What you return must match the listing exactly, with every image removed.

* [Listed entries]
◆ ◆ ◆

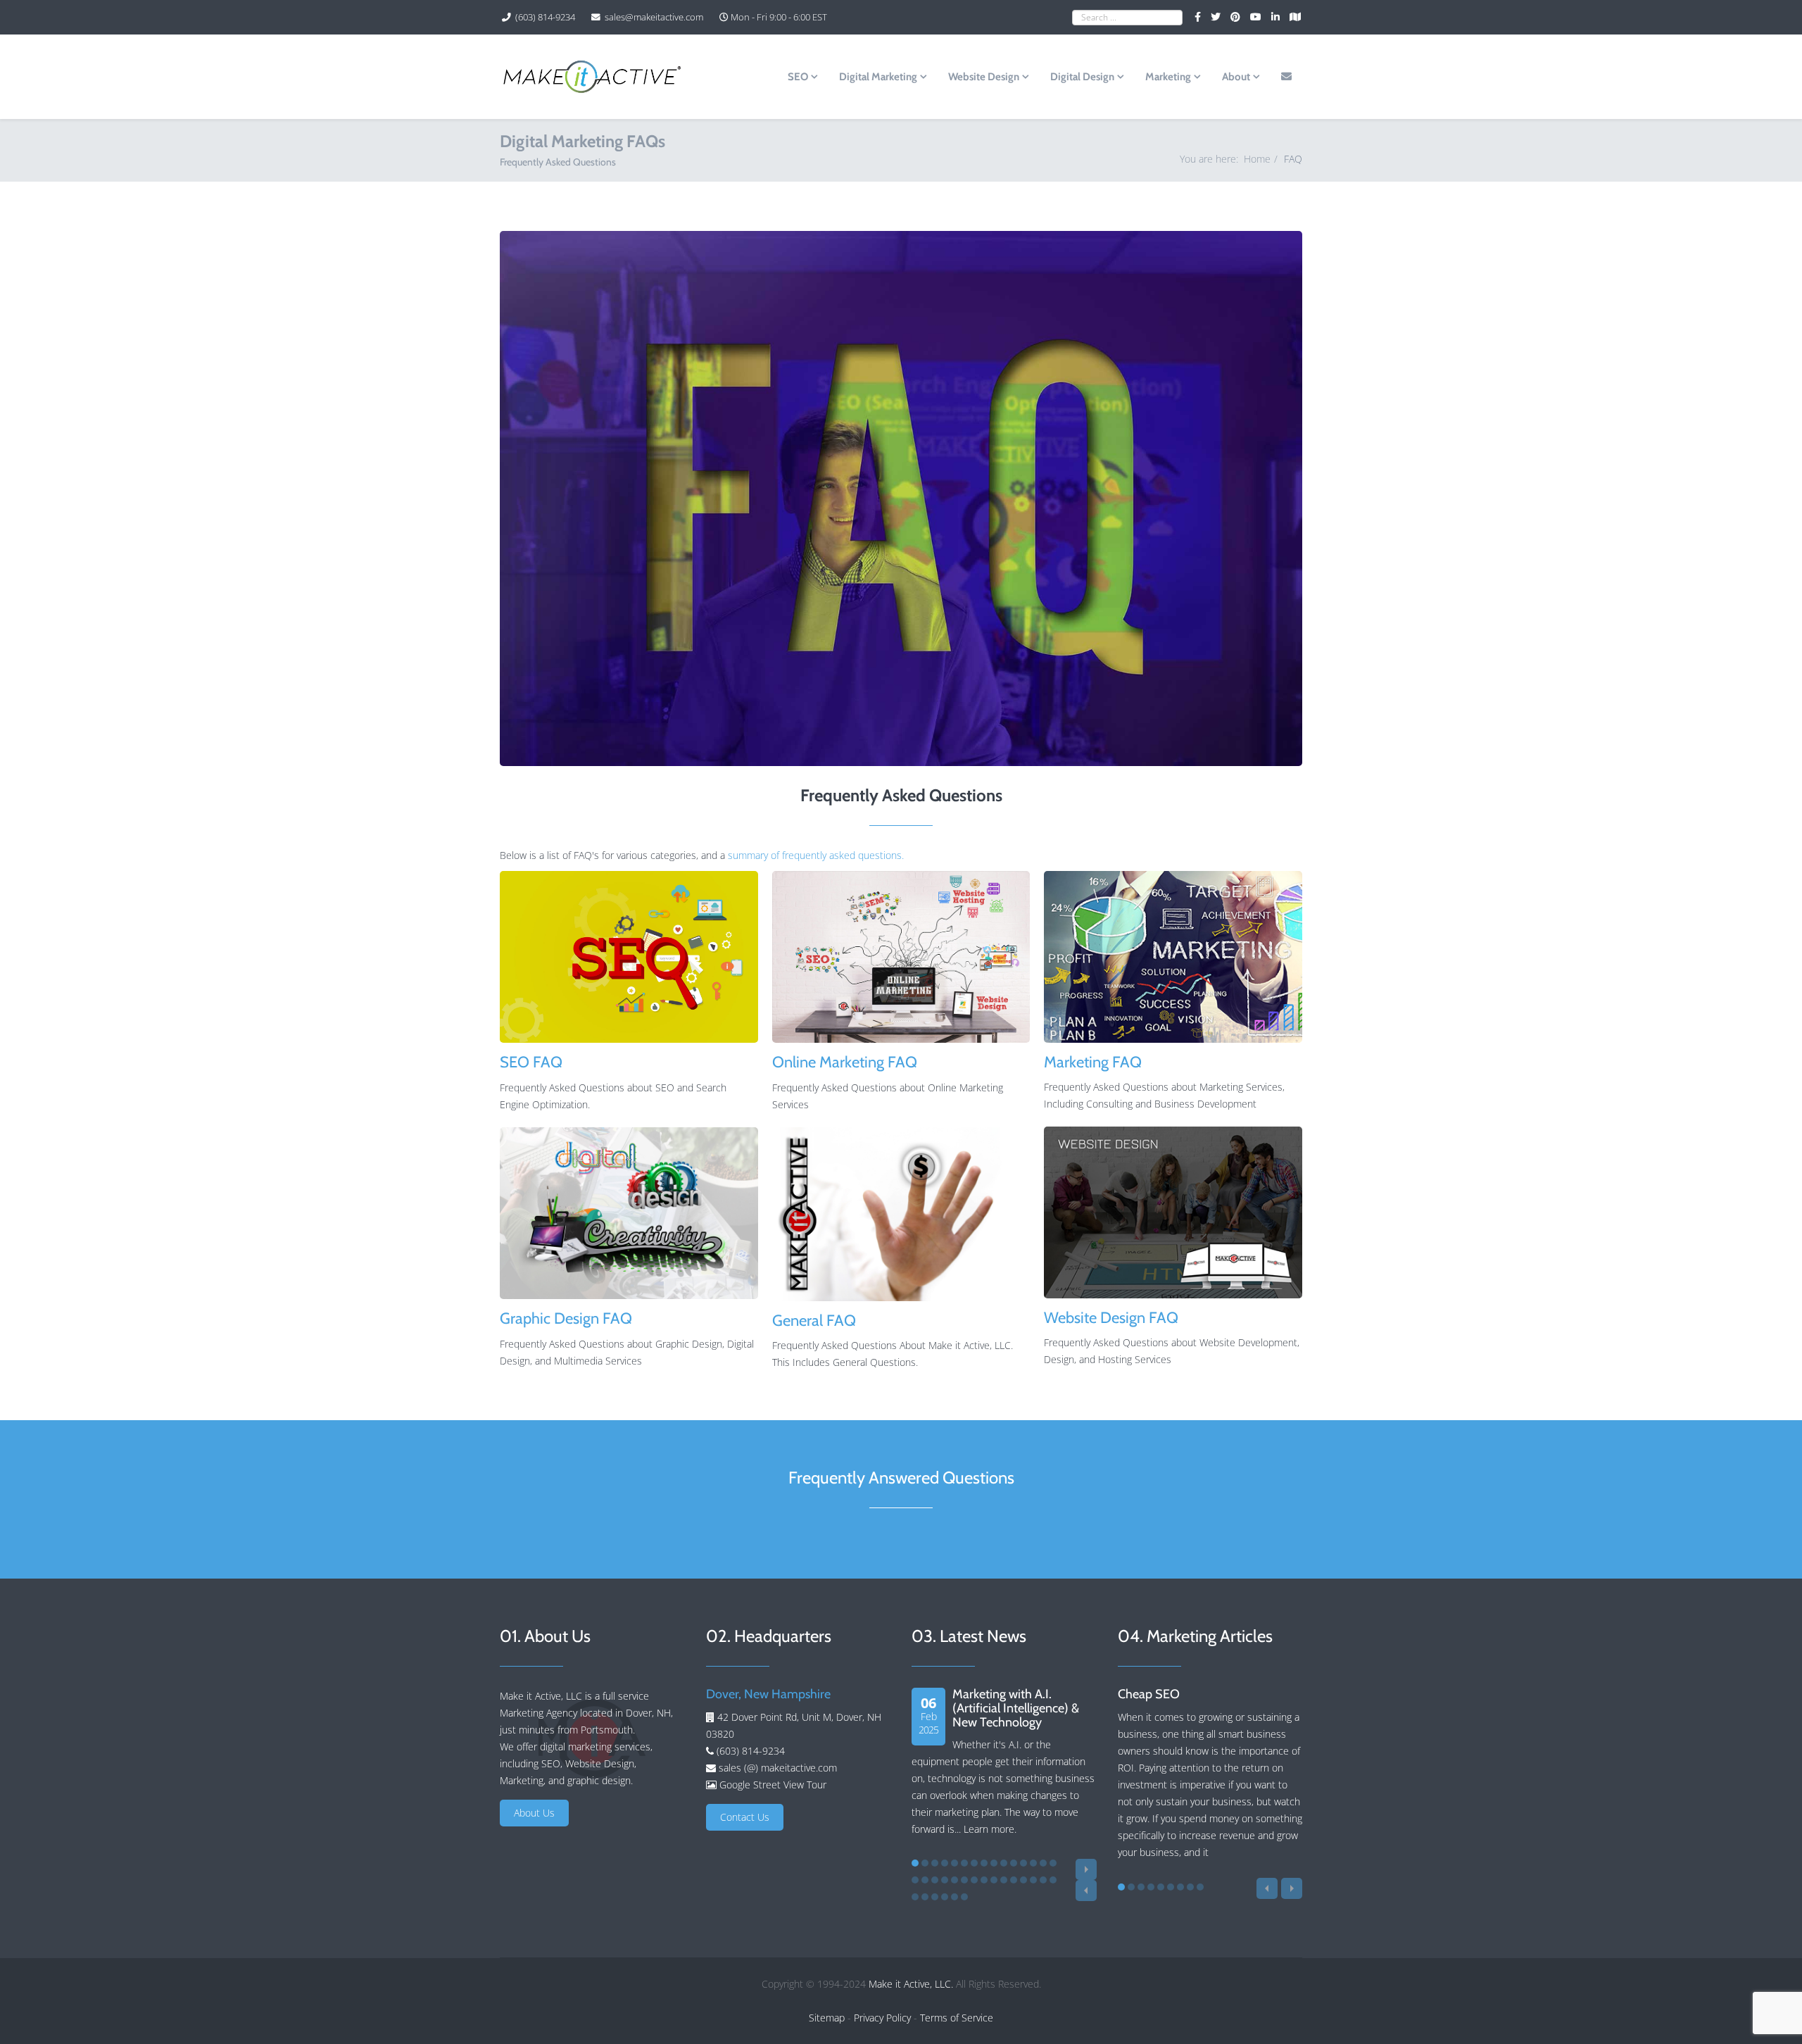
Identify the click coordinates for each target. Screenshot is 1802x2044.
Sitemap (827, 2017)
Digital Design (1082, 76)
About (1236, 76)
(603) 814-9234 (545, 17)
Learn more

◆ ◆ ◆

* [Response]
Identify the click coordinates for each target. Screenshot is 1802x2044.
Sitemap (827, 2017)
Digital Design (1082, 76)
About (1236, 76)
(603) 814-9234 (545, 17)
Learn more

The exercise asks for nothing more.